Ahahahahahahahahahaha



Scusate,ahahahahahaha




blu


----------



## stellanuova (21 Ottobre 2011)

it non potrei guardarlo mai come altri film incluso shining
mio figlio invece colleziona solo film di orrore e simili da quando era ragazzino,
un pomeriggio d'estate sono rincasata dal lavoro e in sala ho visto le persiane
chiuse, tutto buio, sul divano 5 ragazzini incollati alla tv che
guardavano un dvd, l'edizione integrale de L'esorcista, al buio per avere
più paura .... sono andata a fare la spesa perchè solo l'atmosfera
mi inquietava .....
lo scorso anno facendo zapping mi soffermo su un film all'apparenza
tranquillo, studenti che vanno in un ostello e ho chiuso gli occhi troppo
tardi cambiando canale .... era un film splatter, mio figlio mi prende
ancora in giro, io tutto quel sangue non l'ho dimenticato, capperi


----------



## stellanuova (21 Ottobre 2011)

Tesla facendo il punto della situazione lei non ti cercherà e tu non la cercherai
ma prima o poi capiterà di incontrarvi quindi .......
metti tutto in mano al caso/fato/destino e pensa a te stessa 

però,però, però, io, per mio carattere, una mail gliela invierei ......
come incipit "ho saputo che chiedi di me, che vuoi sapere come sto ...."  
poi prosegui tu Tesla, hai il grande dono della scrittura, la tua è incisiva, 
sintetica, ironica, sai sdrammatizzare, sfruttalo questo dono !


----------



## Tubarao (21 Ottobre 2011)

stellanuova ha detto:


> it non potrei guardarlo mai come altri film incluso shining
> mio figlio invece colleziona solo film di orrore e simili da quando era ragazzino,
> un pomeriggio d'estate sono rincasata dal lavoro e in sala ho visto le persiane
> chiuse, tutto buio, sul divano 5 ragazzini incollati alla tv che
> ...


Hostel.

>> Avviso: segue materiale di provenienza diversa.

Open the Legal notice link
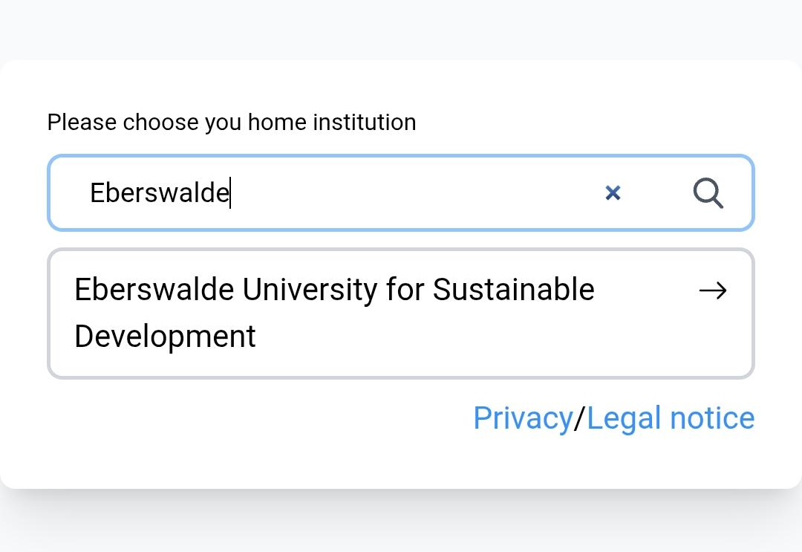Image resolution: width=802 pixels, height=552 pixels. (671, 418)
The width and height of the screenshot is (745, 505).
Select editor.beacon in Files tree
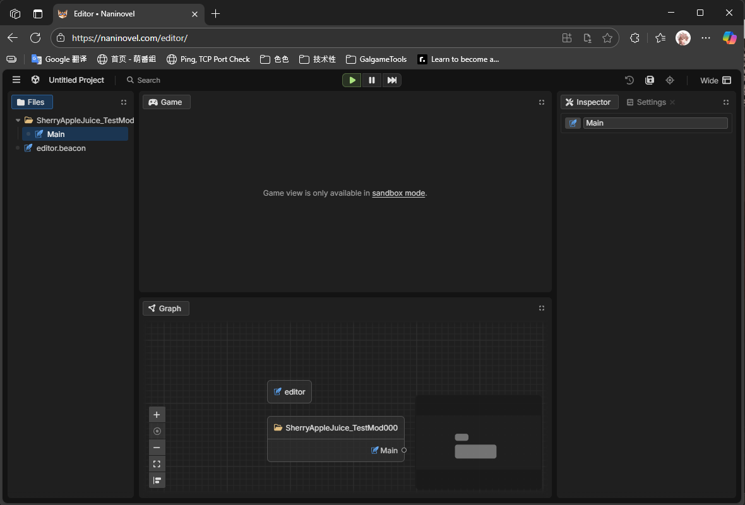click(x=61, y=148)
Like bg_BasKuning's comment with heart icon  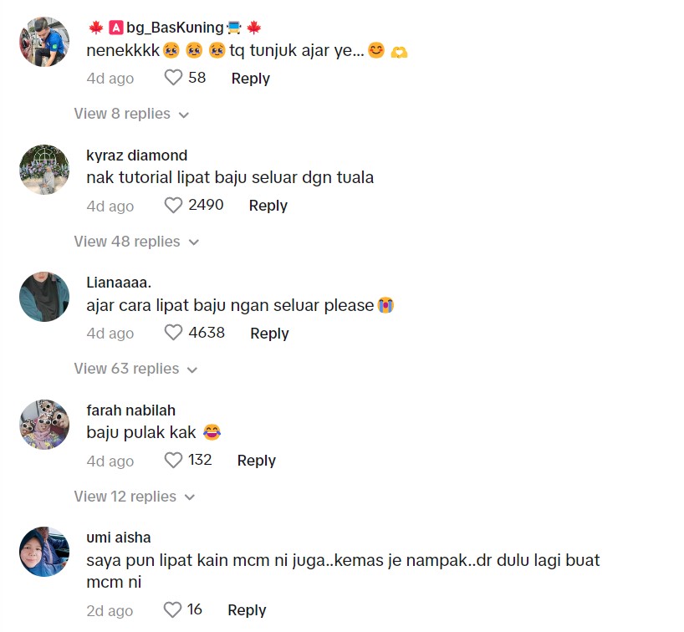point(173,78)
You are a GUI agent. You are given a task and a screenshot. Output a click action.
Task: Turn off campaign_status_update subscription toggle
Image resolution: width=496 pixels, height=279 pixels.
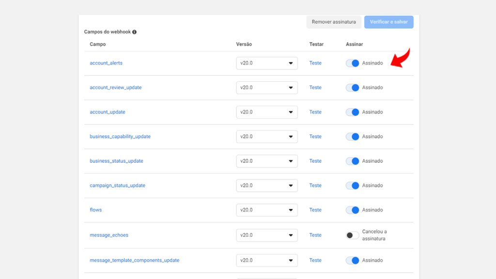pos(352,186)
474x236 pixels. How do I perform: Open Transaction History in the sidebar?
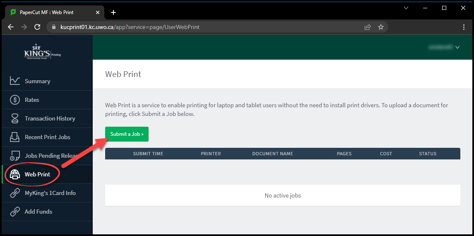coord(50,118)

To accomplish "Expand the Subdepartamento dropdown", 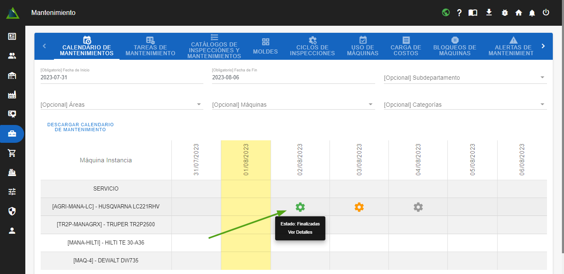I will [x=465, y=78].
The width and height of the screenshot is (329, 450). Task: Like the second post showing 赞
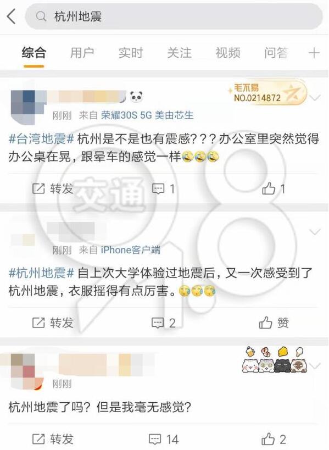(x=274, y=323)
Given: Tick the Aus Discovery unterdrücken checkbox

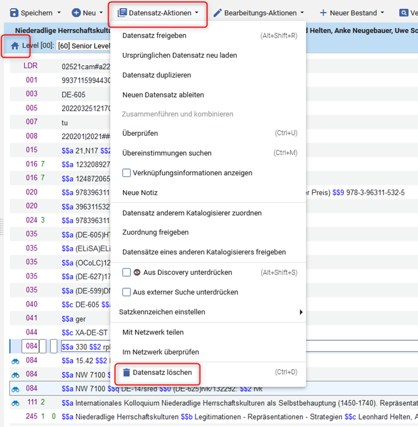Looking at the screenshot, I should point(127,273).
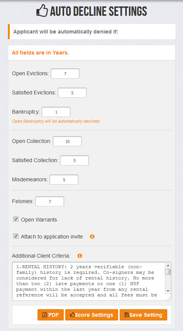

Una cagata pazzesca.

L'esorcista è un capolavoro, non scherziamo. Girato nel 72 (o 73) con pochissimi effetti speciali e un budget non elevatissimo è un film che riesce a tenerti incatenato alla poltrona. Mi ricordo che lo vidi per la prima volta al cinema quando lo diedero per le sale negli anni 80. Era ad Agosto e nel cinema c'eravamo solo io, altri tre amici miei e qualche coppietta che cercava forse refrigerio nell'aria condizionata del cinema. Mi ricordo che una ragazza obbligo il tipo con cui era ad andarsene alla fine del primo tempo. E poi, la colonna sonora, Tubular Bells, è firmata da un genio della musica. Mike Oldfield. 

Edit: Tranquilli(e) nel video sotto non si vede niente di pauroso, è solo la locandina del film.

[video=youtube;RNgyVliUM3c]http://www.youtube.com/watch?v=RNgyVliUM3c[/video]


----------



## Mari' (21 Ottobre 2011)

Tubarao ha detto:


> Hostel. Una cagata pazzesca.
> 
> L'esorcista è un capolavoro, non scherziamo. Girato nel 72 (o 73) con pochissimi effetti speciali e un budget non elevatissimo è un film che riesce a tenerti incatenato alla poltrona. Mi ricordo che lo vidi per la prima volta al cinema quando lo diedero per le sale negli anni 80. Era ad Agosto e nel cinema c'eravamo solo io, altri tre amici miei e qualche coppietta che cercava forse refrigerio nell'aria condizionata del cinema. Mi ricordo che una ragazza obbligo il tipo con cui era ad andarsene alla fine del primo tempo. E poi, la colonna sonora, Tubular Bells, è firmata da un genio della musica. Mike Oldfield.
> 
> Edit: Tranquilli(e) nel video sotto non si vede niente di pauroso, è solo la locandina del film.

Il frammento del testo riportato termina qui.